Saved data entries

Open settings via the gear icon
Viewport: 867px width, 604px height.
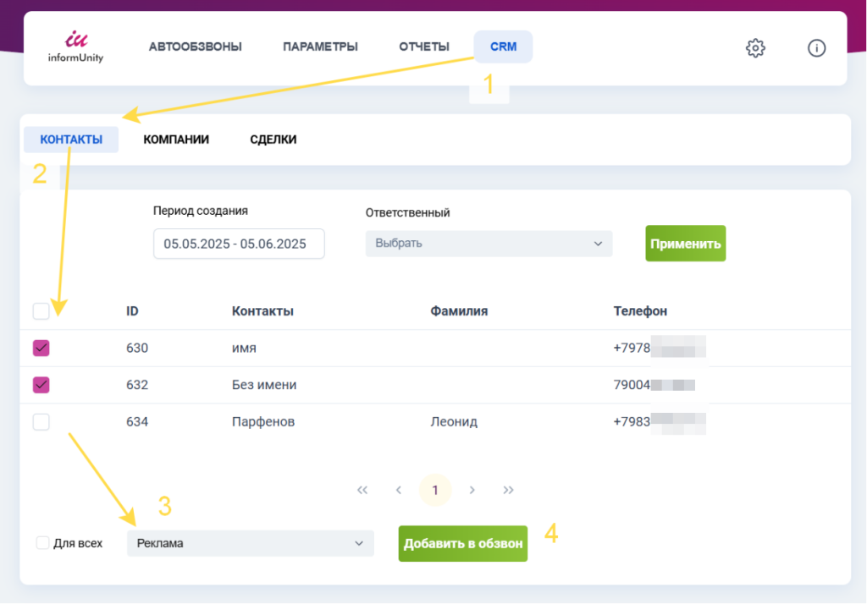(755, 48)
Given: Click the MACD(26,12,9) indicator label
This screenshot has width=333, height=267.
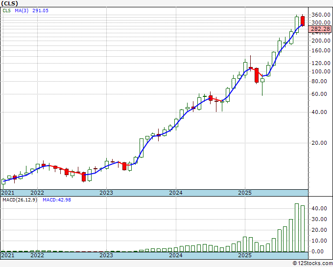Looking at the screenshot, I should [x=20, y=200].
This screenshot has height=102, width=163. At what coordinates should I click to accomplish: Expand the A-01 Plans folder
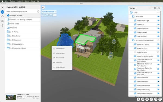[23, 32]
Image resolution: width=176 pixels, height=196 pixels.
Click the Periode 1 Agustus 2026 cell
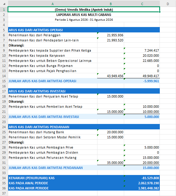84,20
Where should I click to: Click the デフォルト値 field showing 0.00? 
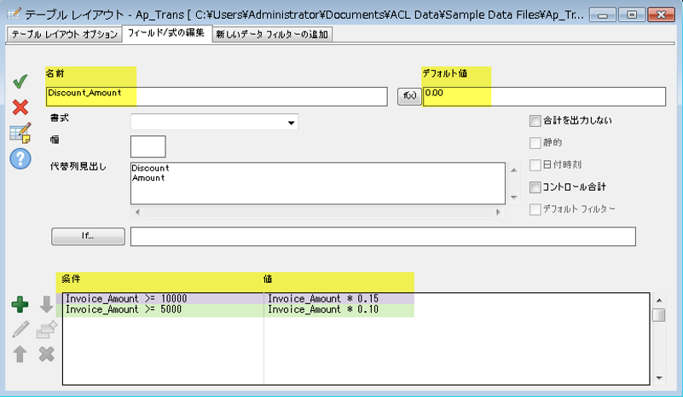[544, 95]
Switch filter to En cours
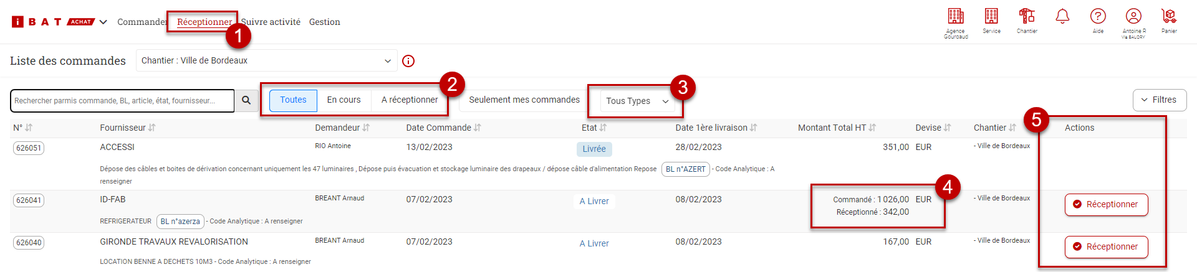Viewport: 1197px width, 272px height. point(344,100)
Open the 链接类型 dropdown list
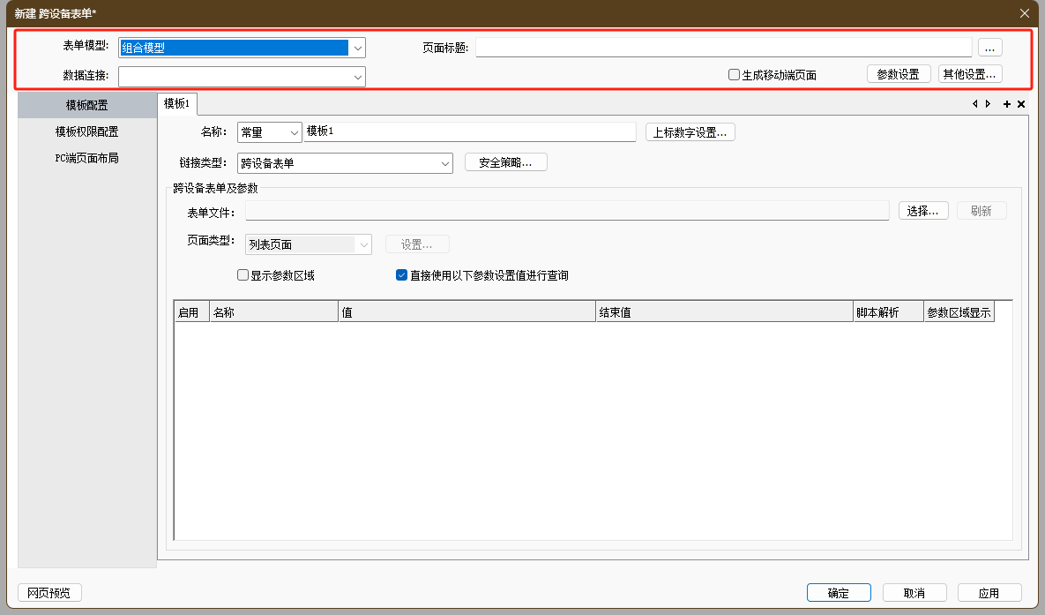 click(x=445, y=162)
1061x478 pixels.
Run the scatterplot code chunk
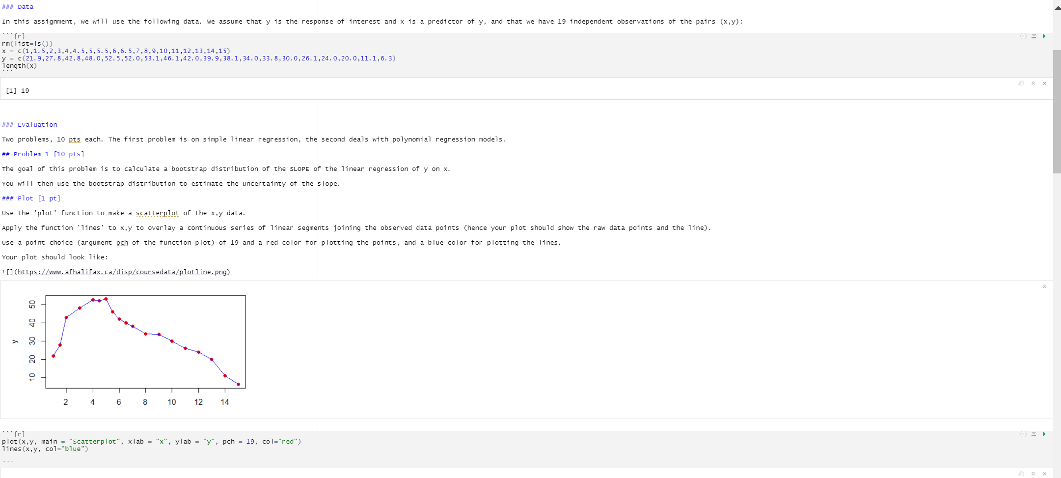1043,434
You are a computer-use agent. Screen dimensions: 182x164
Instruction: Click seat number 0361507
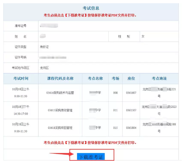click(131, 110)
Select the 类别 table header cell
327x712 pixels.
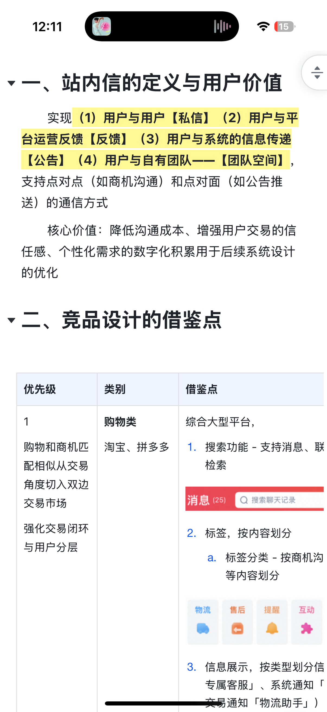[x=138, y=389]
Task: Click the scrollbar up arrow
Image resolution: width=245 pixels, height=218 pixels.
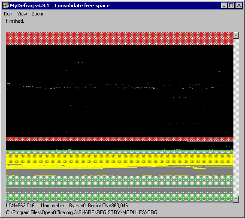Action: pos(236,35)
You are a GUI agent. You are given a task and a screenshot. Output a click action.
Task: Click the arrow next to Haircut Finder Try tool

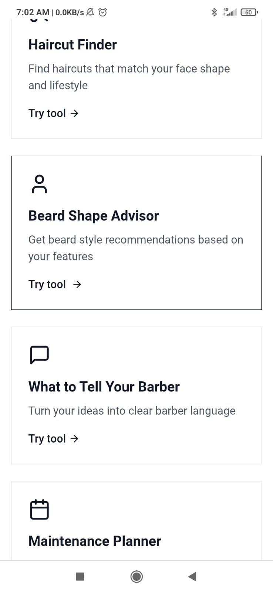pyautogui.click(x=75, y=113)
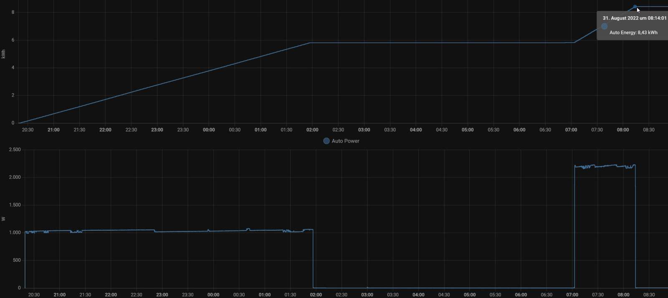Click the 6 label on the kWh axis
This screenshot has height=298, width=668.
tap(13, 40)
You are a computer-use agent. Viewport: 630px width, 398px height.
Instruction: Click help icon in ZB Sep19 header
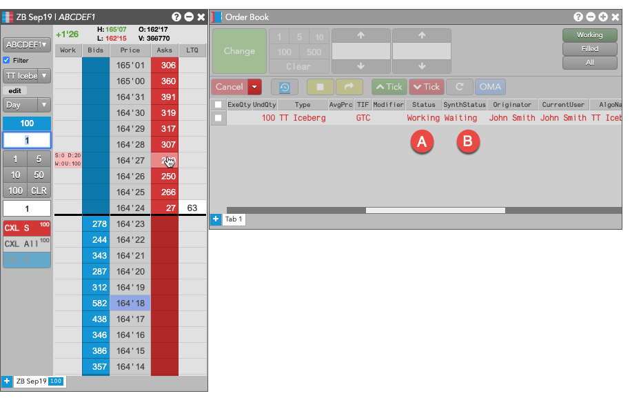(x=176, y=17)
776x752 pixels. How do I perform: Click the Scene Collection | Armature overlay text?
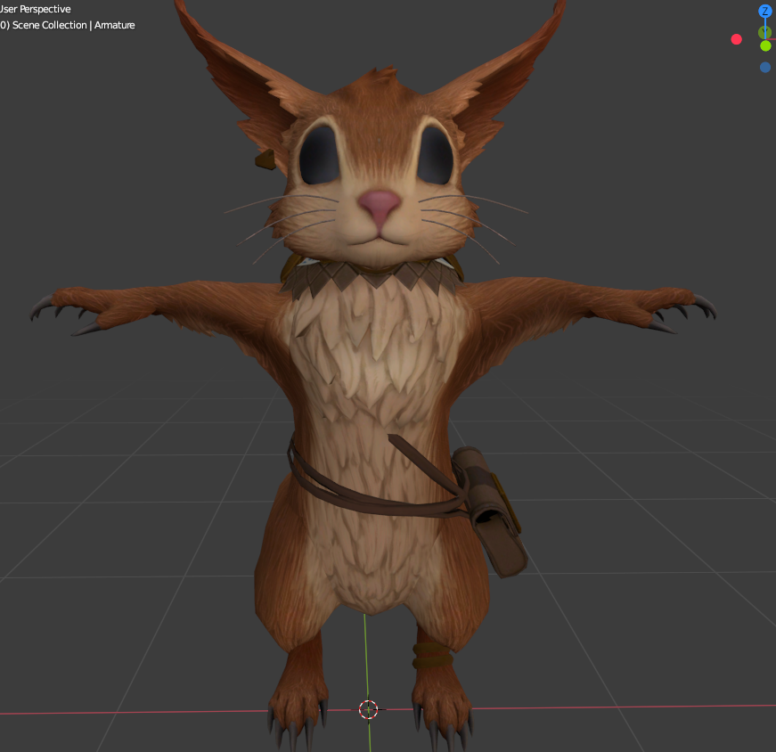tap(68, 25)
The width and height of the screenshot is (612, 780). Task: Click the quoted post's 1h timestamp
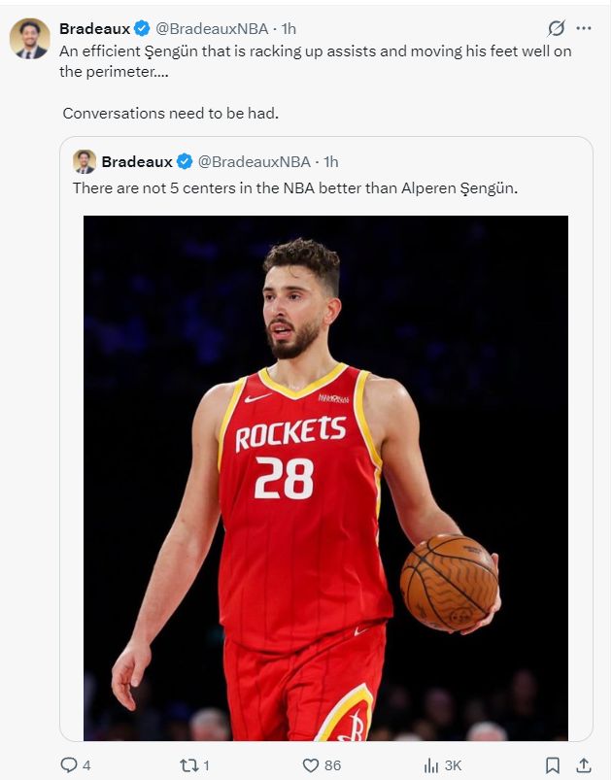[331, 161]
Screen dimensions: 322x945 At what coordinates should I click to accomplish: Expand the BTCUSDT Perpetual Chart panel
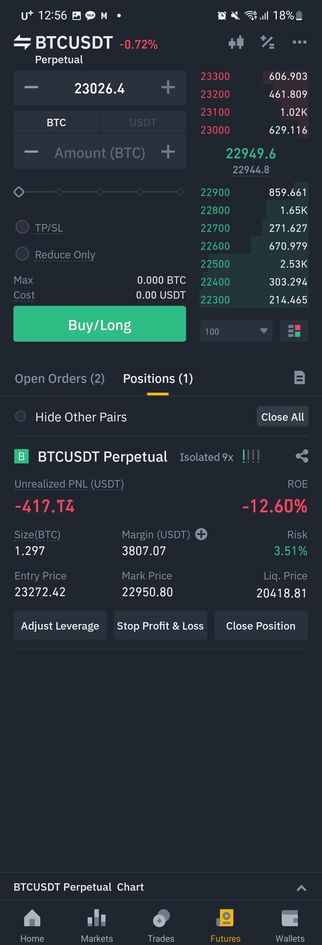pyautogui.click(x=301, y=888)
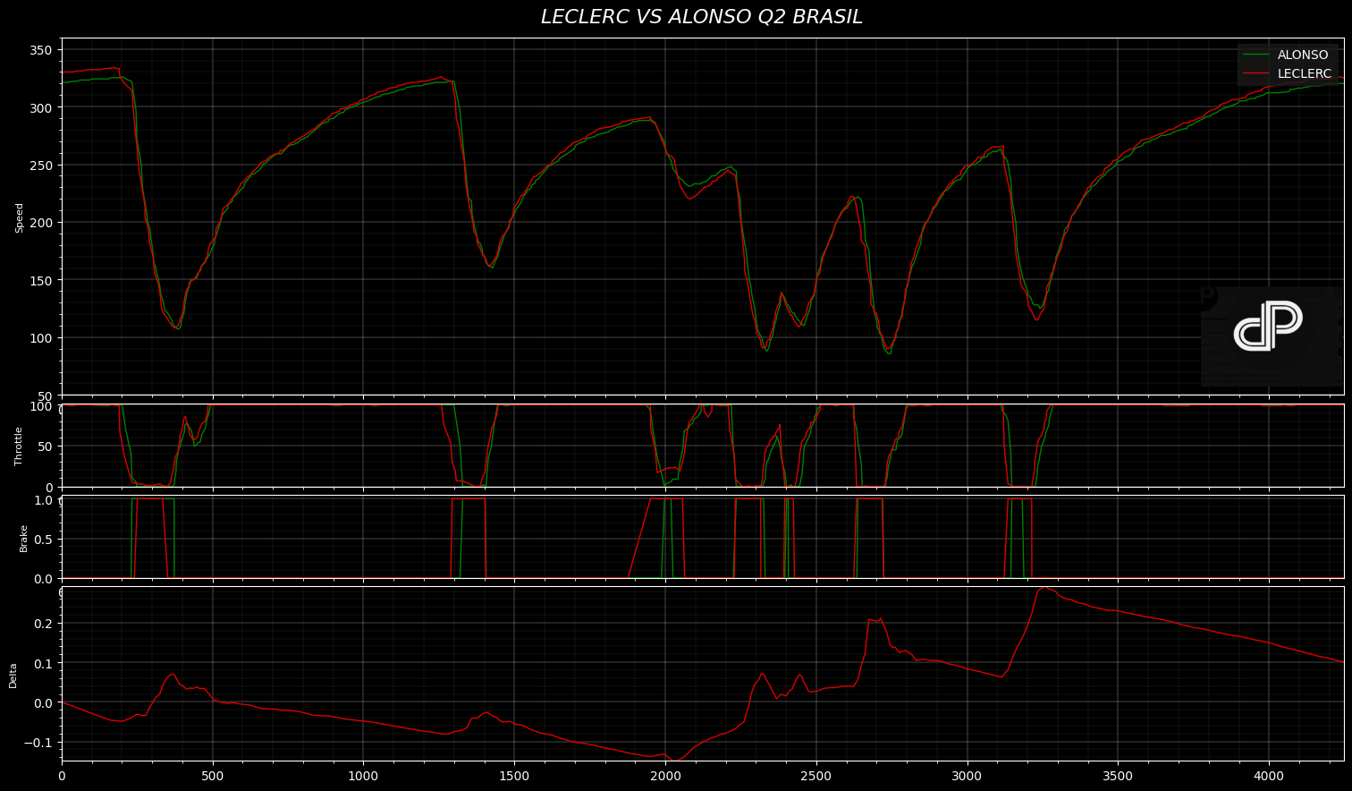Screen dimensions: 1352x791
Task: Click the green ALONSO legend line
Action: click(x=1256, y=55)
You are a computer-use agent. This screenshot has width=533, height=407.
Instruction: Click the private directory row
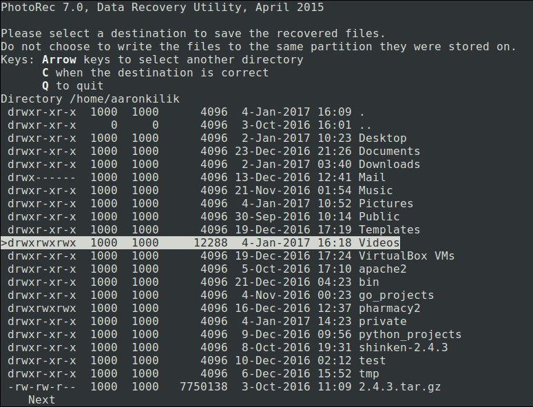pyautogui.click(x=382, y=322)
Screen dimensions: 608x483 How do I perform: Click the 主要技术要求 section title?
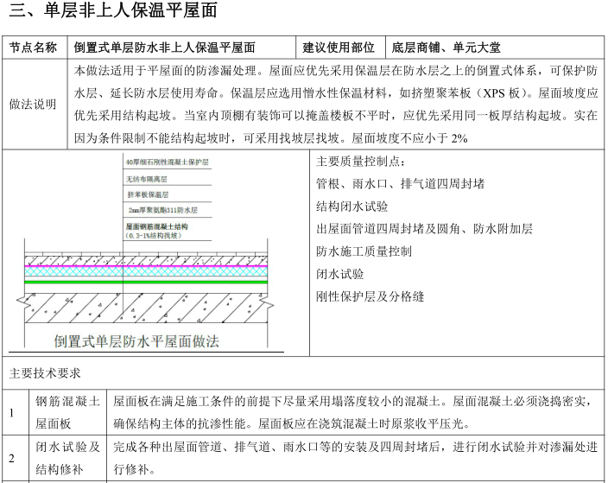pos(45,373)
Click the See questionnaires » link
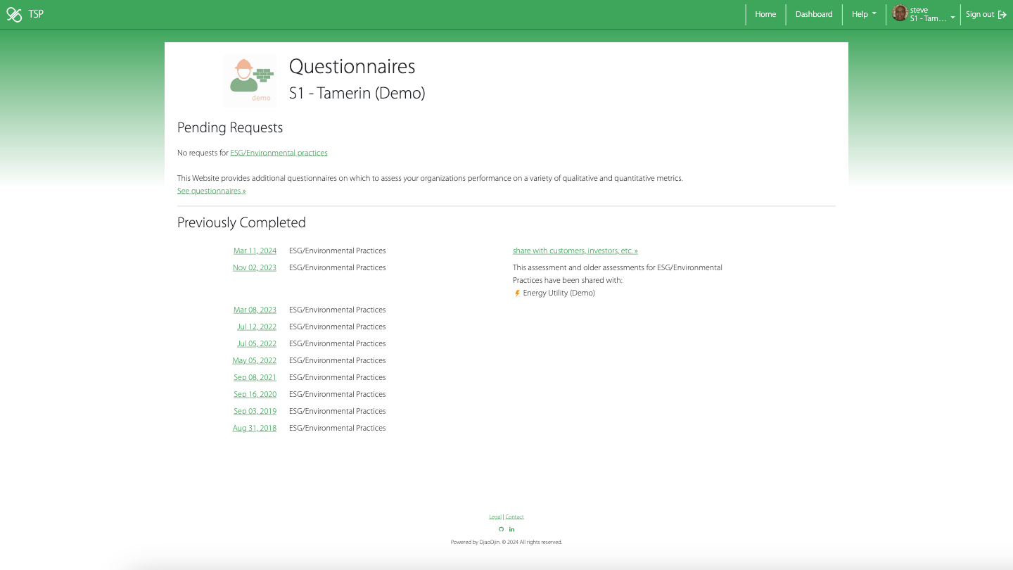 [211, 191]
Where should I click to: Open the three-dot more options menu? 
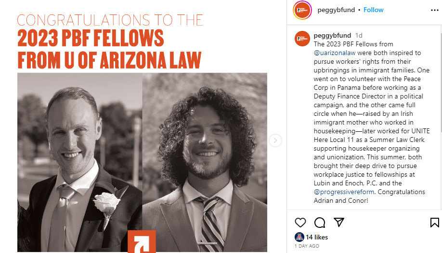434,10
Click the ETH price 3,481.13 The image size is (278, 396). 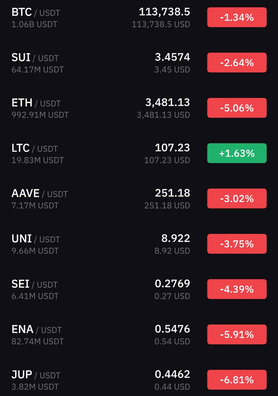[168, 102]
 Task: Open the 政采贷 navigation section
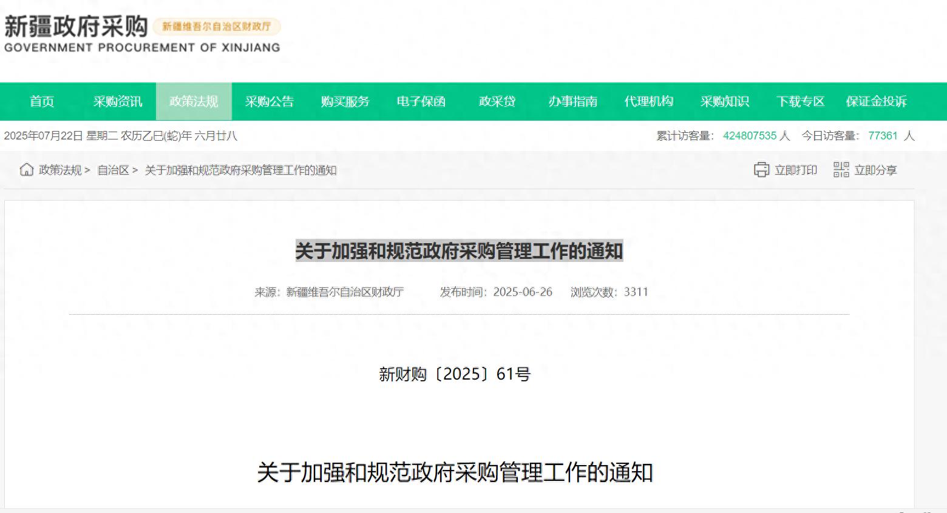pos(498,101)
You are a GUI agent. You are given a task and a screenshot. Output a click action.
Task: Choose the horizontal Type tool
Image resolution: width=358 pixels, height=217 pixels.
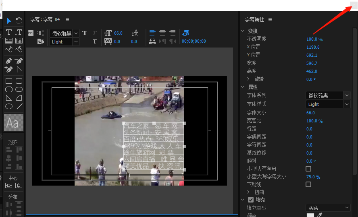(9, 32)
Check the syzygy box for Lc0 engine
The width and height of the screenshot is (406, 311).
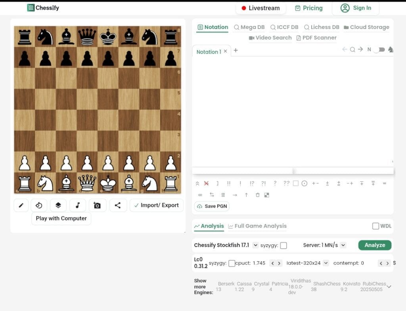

Your instructions:
Omit the pictures and retype exactly the lines from the one containing "Image resolution: width=358" through the end of the entries above.

Answer section:
Image resolution: width=358 pixels, height=217 pixels.
(9, 32)
Check the syzygy box for Lc0 engine
The width and height of the screenshot is (406, 311).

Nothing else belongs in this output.